The Supreme Court just ruled that the President can fire federal agency heads at will — and in doing so, erased a 91-year-old legal shield that let bureaucrats operate beyond the reach of the voters’ elected leader.
Story Highlights
- The Supreme Court ruled 6-3 in Trump v. Slaughter that for-cause removal protections for Federal Trade Commission (FTC) commissioners are unconstitutional.
- The ruling overturns Humphrey’s Executor v. United States (1935), which had shielded independent agency heads from presidential removal for over 90 years.
- Chief Justice John Roberts wrote that FTC commissioners “unquestionably exercise executive power” and must answer to the President.
- The decision likely extends beyond the FTC, putting other so-called independent agencies — such as the Equal Employment Opportunity Commission and the National Labor Relations Board — under direct presidential control.
What the Court Decided
On June 29, 2026, the Supreme Court handed down one of the most important government structure rulings in decades. In a 6-3 vote, the Court ruled that the FTC Act’s for-cause removal protections are unconstitutional.
The case started when President Trump fired two Democrat FTC commissioners — Rebecca Slaughter and Alvaro Bedoya — citing policy disagreements. The commissioners fought back in court, arguing the law protected their jobs. The Supreme Court disagreed.
Chief Justice Roberts wrote plainly: “What text, history, and structure settle, our precedent confirms — the President may remove his subordinates at will.” The Court said the FTC “unquestionably exercises executive power” by filing lawsuits, writing rules, and deciding cases.
Because that power belongs to the executive branch under Article II of the Constitution, the President must be able to control — and remove — those who wield it.
A 91-Year Precedent Falls
The ruling kills off Humphrey’s Executor v. United States, the 1935 case that first allowed Congress to protect agency commissioners from being fired without cause. That old ruling called the FTC’s work “quasi-judicial” and “quasi-legislative” — meaning partly like a court, partly like Congress. The new majority called that view a “legal fiction” that no longer reflects what the FTC actually does today.
The Court noted that prior rulings — including Seila Law v. Consumer Financial Protection Bureau in 2020 — had already chipped away at Humphrey’s Executor for years. Roberts wrote that if anything of Humphrey’s remained, the Court was overruling it now.
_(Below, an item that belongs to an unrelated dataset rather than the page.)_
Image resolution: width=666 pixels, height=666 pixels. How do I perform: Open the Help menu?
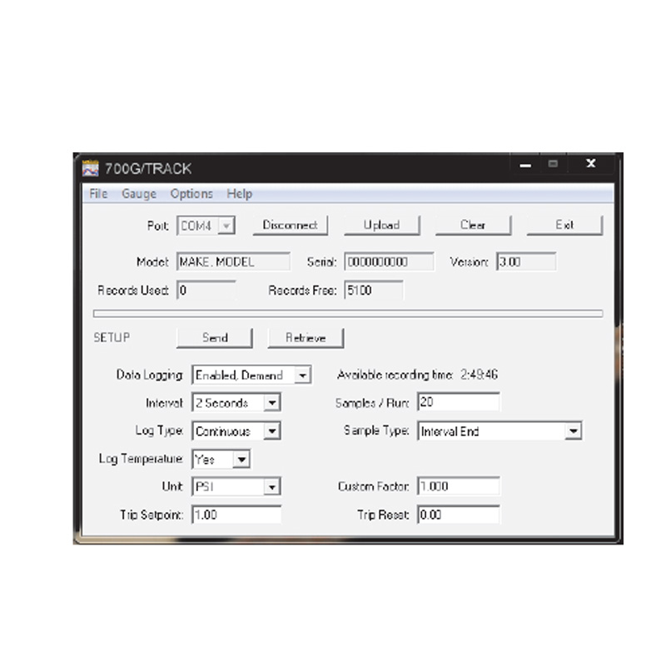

The three liberal justices — Sonia Sotomayor, Elena Kagan, and Ketanji Brown Jackson — dissented sharply. Justice Sotomayor called the ruling “grievously wrong” and warned it gives the President “far greater power than ever before.”
6 conservative Supreme Court Justices have increased Trump's power over independent federal agencies.
This ruling allows Trump to fire Democratic appointee and former FTC Commissioner Rebecca Slaughter. pic.twitter.com/CDu1FKfuEg
— Headquarters (@HQNewsNow) June 29, 2026
What This Means Going Forward
The ruling reshapes how the federal government works. Agencies like the Equal Employment Opportunity Commission (EEOC) and the National Labor Relations Board (NLRB) could now face the same standard — their members serving at the President’s pleasure.
Importantly, the Court did not touch the agencies’ actual legal powers. Their authority to regulate, investigate, and enforce the law stays intact. The change is about who controls the people running those agencies.
One notable carve-out: a companion case, Trump v. Cook, suggests the Federal Reserve Board of Governors may keep some insulation from presidential removal, based on a “special arrangement sanctioned by history” tied to central banking.
For those who have long argued that unelected bureaucrats answer to no one, this ruling is a real win. It restores a basic principle: the President, who answers to voters, must be able to supervise those who carry out executive power. That is how accountability in a republic is supposed to work.
Critics on the left frame this as a power grab. But the Constitution vests executive power in the President — not in a network of agency commissioners insulated by statute.
For decades, those protections let regulators pursue agendas without meaningful oversight from anyone voters actually elected. This ruling puts the chain of command back where the founders placed it.